Required work |
(1) Summarize the peer review comments in two sentences.
(2) In the listing, rewrite the part that opens with the line containing "Click the zoom-in magnifier for graph C" and closes with the line containing "pyautogui.click(x=1505, y=438)", swapping "magnifier" for "lens" and keeping everything else the same. Leave the pictures out.

Page extract |
____________________

1. The ambiguity of the title and problem definition: The reviewer thinks the term ‘AI Based Approach’ in the title is too broad. The reviewer recommends the authors specify the title with the proposed method. Also, the reviewer thinks the problems are not well-defined. Defining multiple problems (e.g., defect detection, data imbalance, and synthetic data generation) as one unified problem is recommended.

2) The lack of case studies: The reviewer thinks the results of experimental studies are insufficient to assert the validity of the proposed method. The reviewer suggests that the authors add an ablation study to verify the effectiveness of each module, such as synthetic image generation module and motion deblurring module. Also, the reviewer suggests that the authors add other existing algorithms, such as the hybrid method in Ref. [4], for comparison between the proposed and existing methods.

3) The lack of a logical illustration: The reviewer thinks the flowchart in Figure 1 is inappropriate for demonstrating the proposed method. In Section 3.1, the terms ‘Image Acquisition’ and ‘Synthetic Data Generation’ are described as a single module. In Section 3.2, the terms ‘Data Pre-processing’ and ‘Motion Deblurring and Sharpening’ are described as a single module. However, the description is not well aligned with the flowchart. Also, a breakpoint is not included in the feedback loop of the flowchart. The reviewer suggests that the authors modify the flowchart in terms of alignment and content.

The reviewer thinks loss function comparison is irrelevant to the research topic in terms of the defined problem or proposed method. The reviewer recommends explaining the proper reason why the various loss functions are used in the experimental studies.

The reviewer thinks redundant contents are repeated in different sections, such as comments on Ref. [1-3] in the Introduction, the Literature Review, and the model description in the first paragraph of Discussion and Conclusion.

Author Response

Please see the attachment.

____________________

Materials provided |
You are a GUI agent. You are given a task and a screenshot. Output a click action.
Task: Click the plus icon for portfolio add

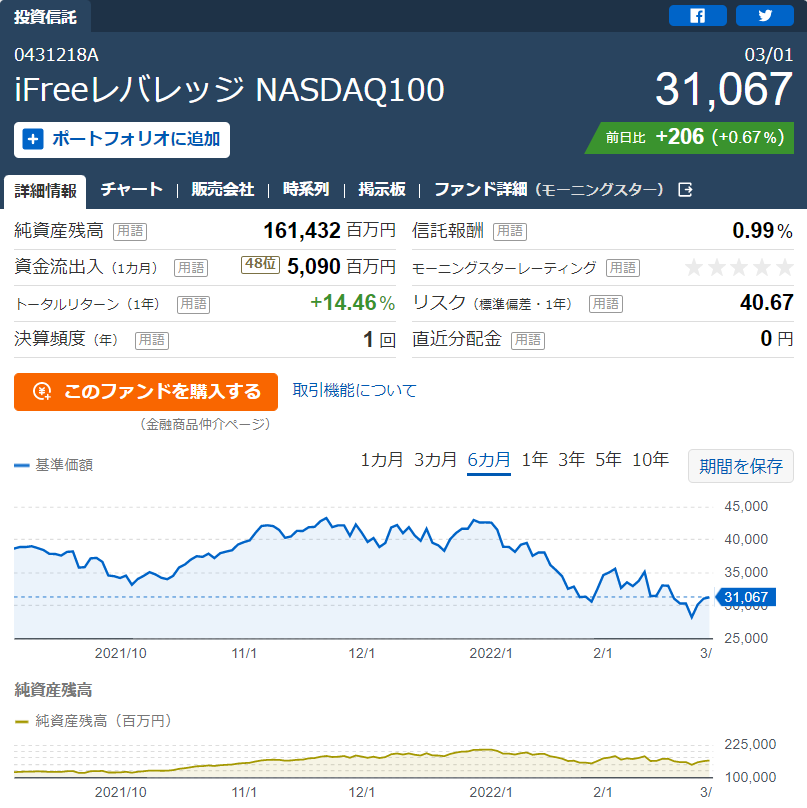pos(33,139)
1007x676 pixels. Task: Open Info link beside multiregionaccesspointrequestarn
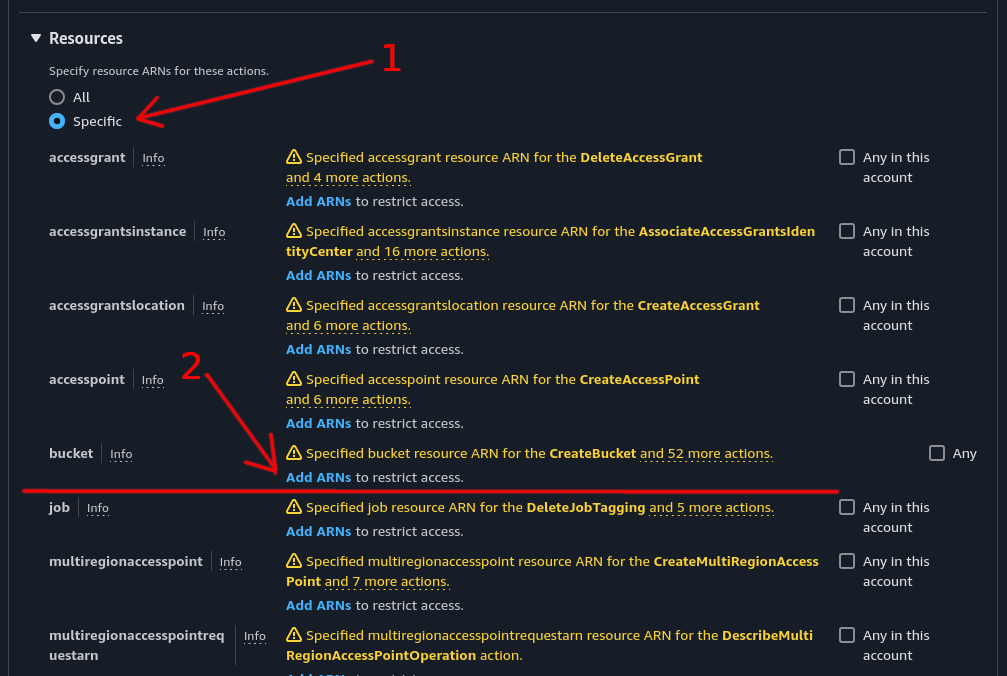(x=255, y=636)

____________________

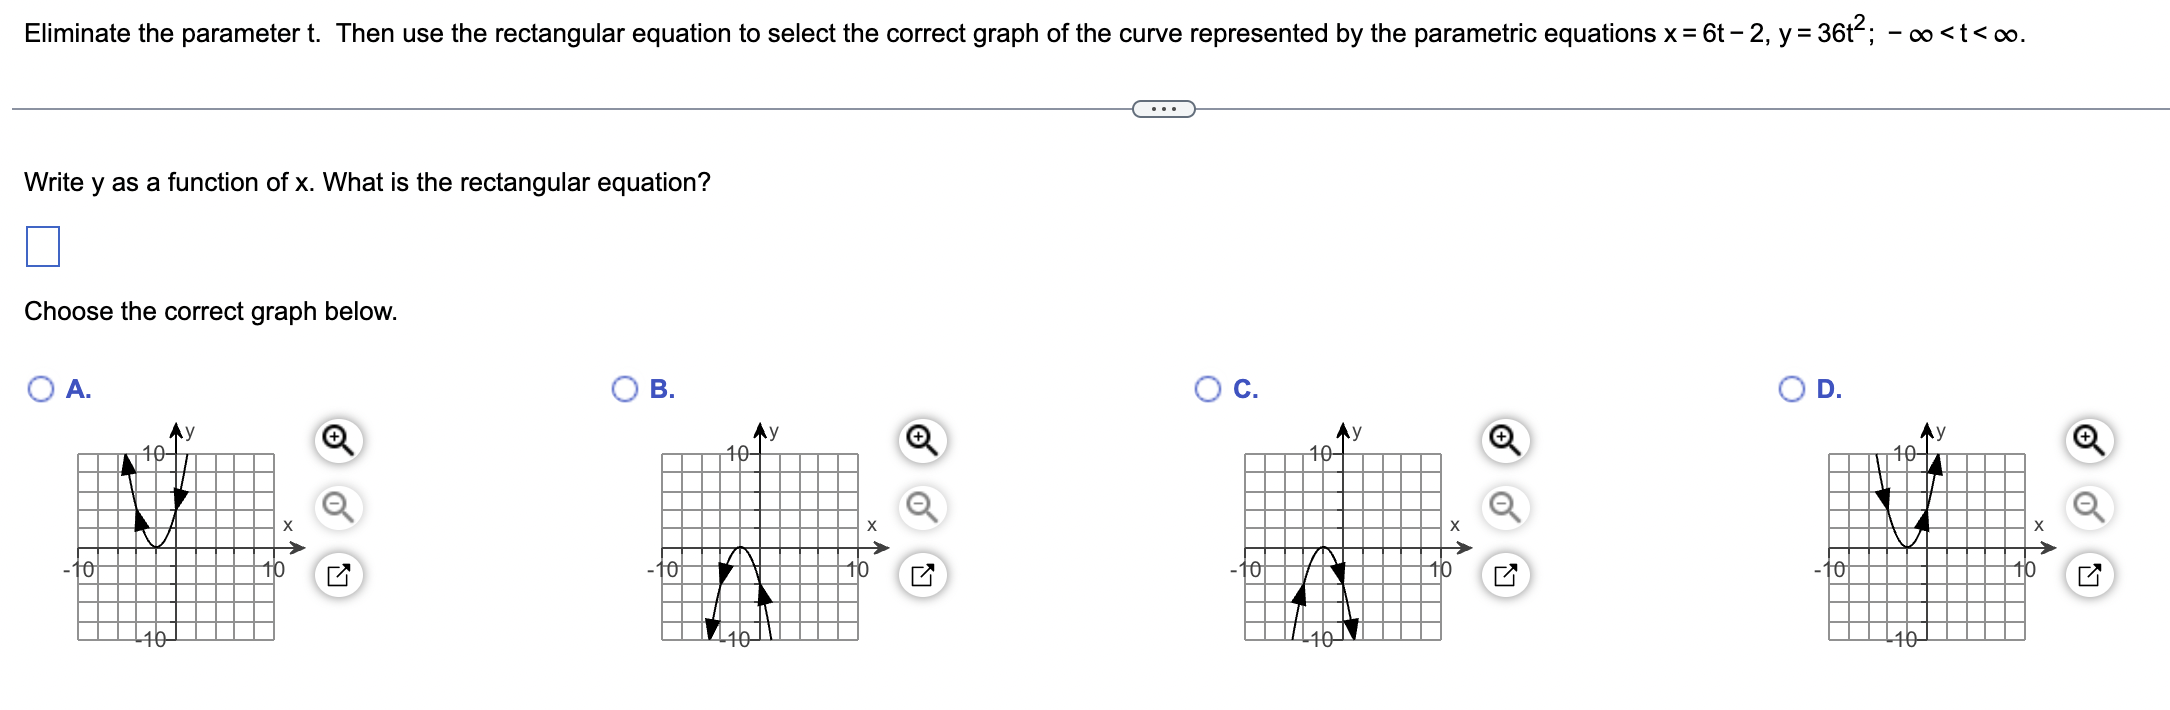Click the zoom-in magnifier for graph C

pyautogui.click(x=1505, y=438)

____________________

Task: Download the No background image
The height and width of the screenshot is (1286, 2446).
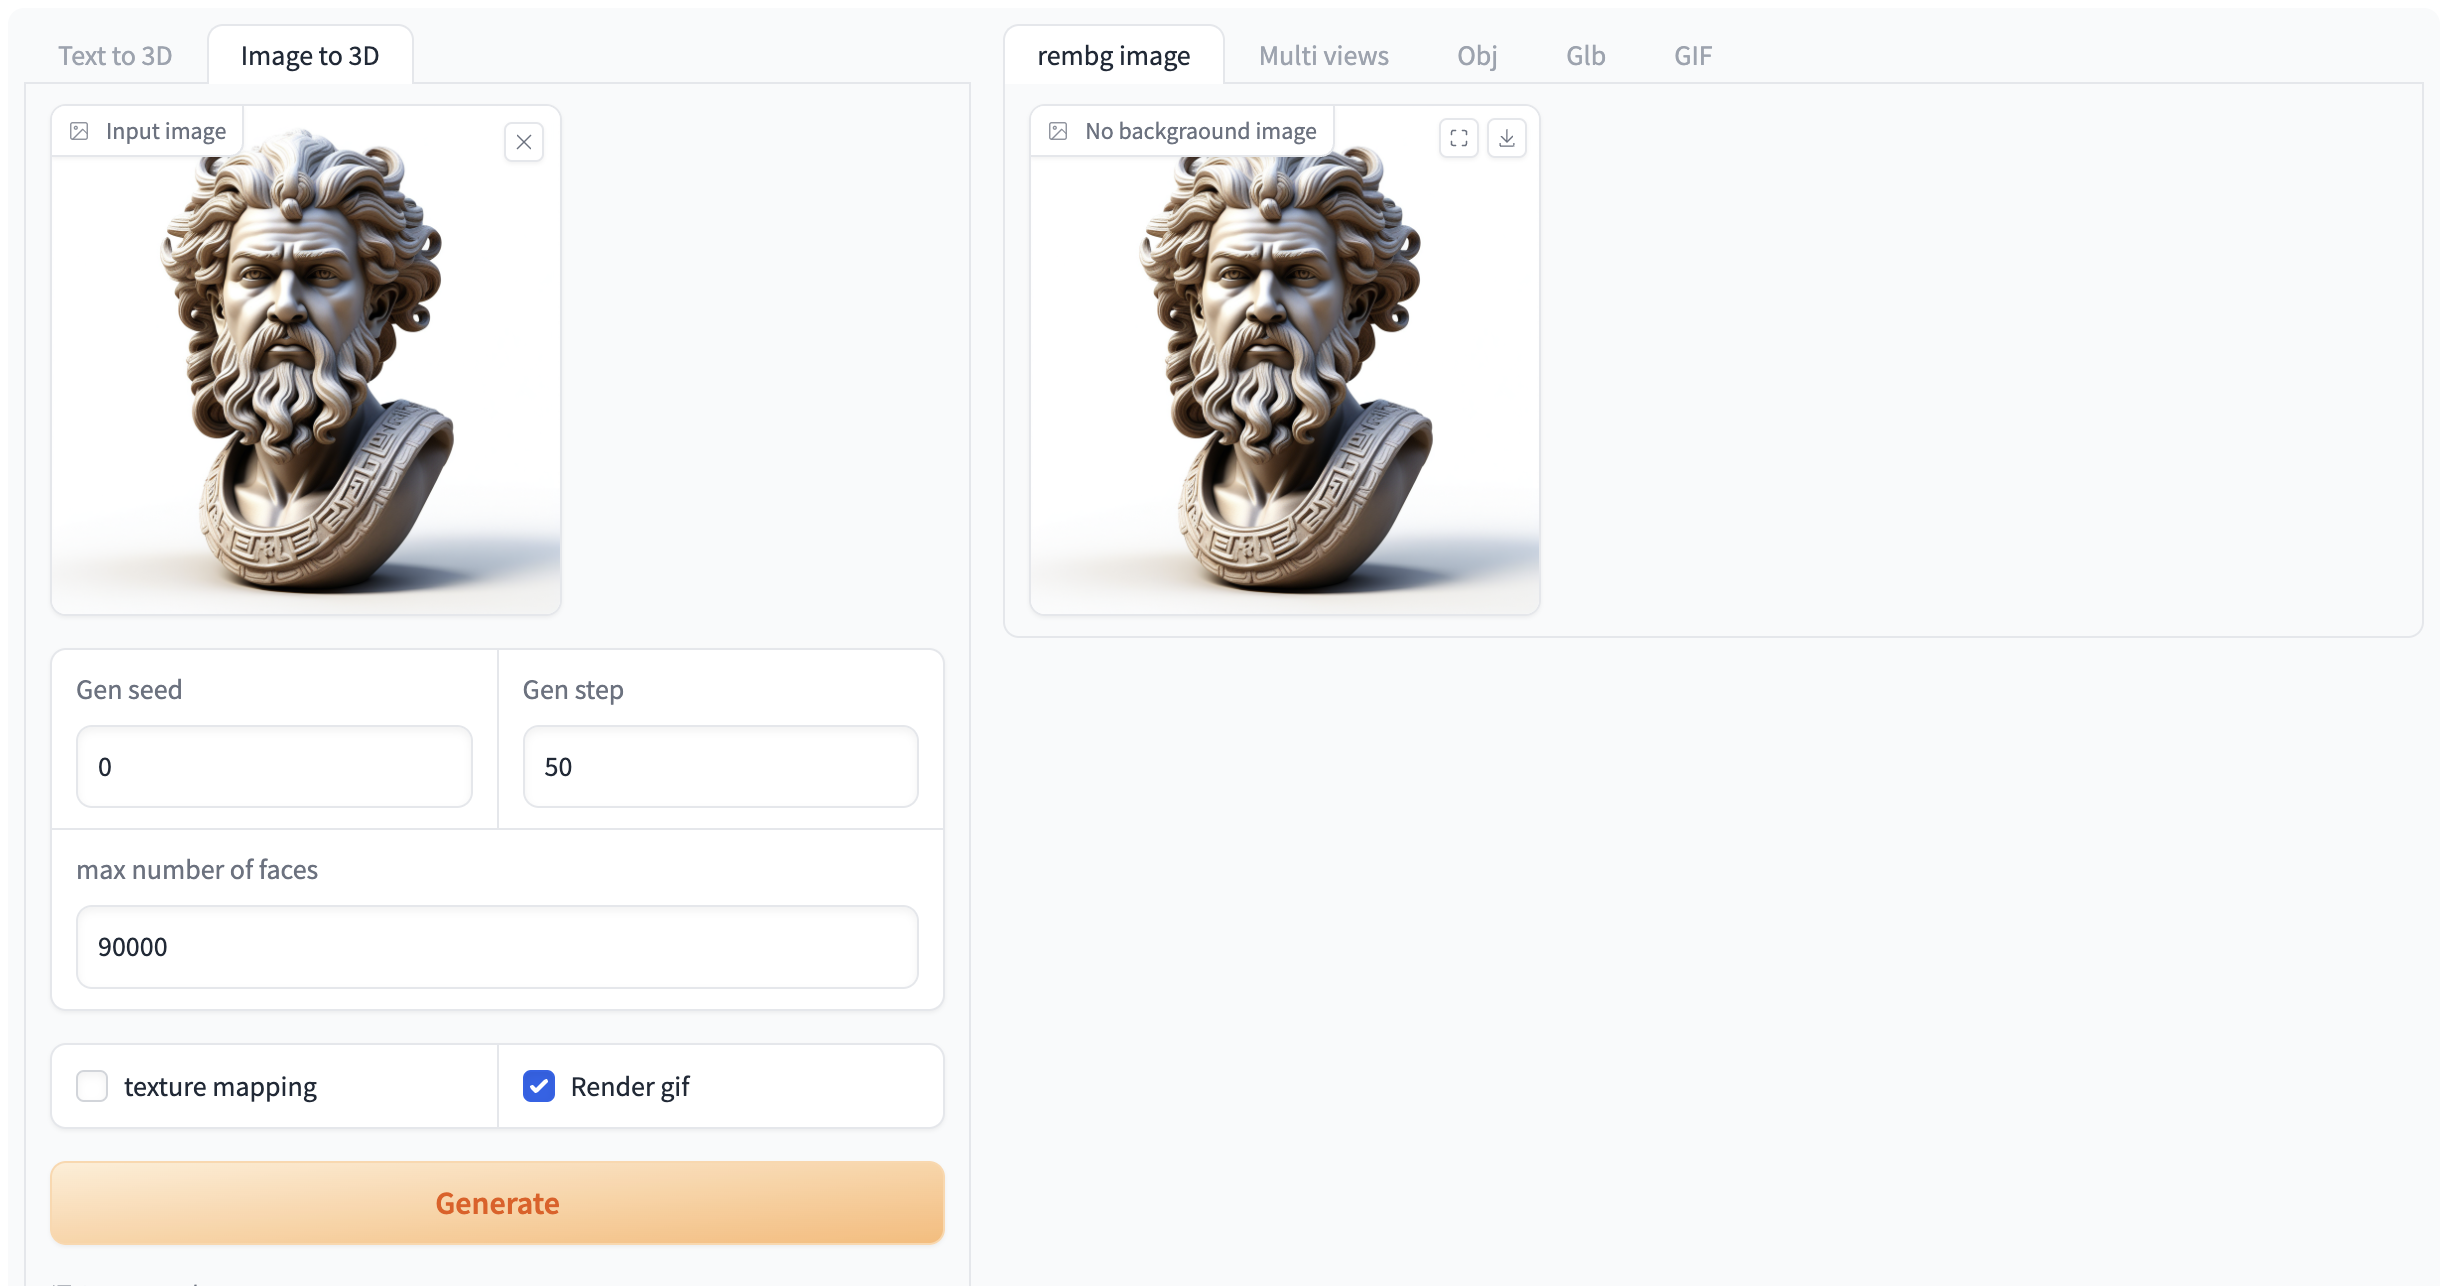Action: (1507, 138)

____________________

Answers given |
(1) The reviewer finds the term 'AI Based Approach' in the title too broad and the problems poorly defined. The reviewer also judges the experimental results insufficient, recommending an ablation study, comparison with existing algorithms such as the hybrid method in Ref. [4], and revising the Figure 1 flowchart for alignment and content.

(2)
Click the zoom-in lens for graph C

pyautogui.click(x=1505, y=438)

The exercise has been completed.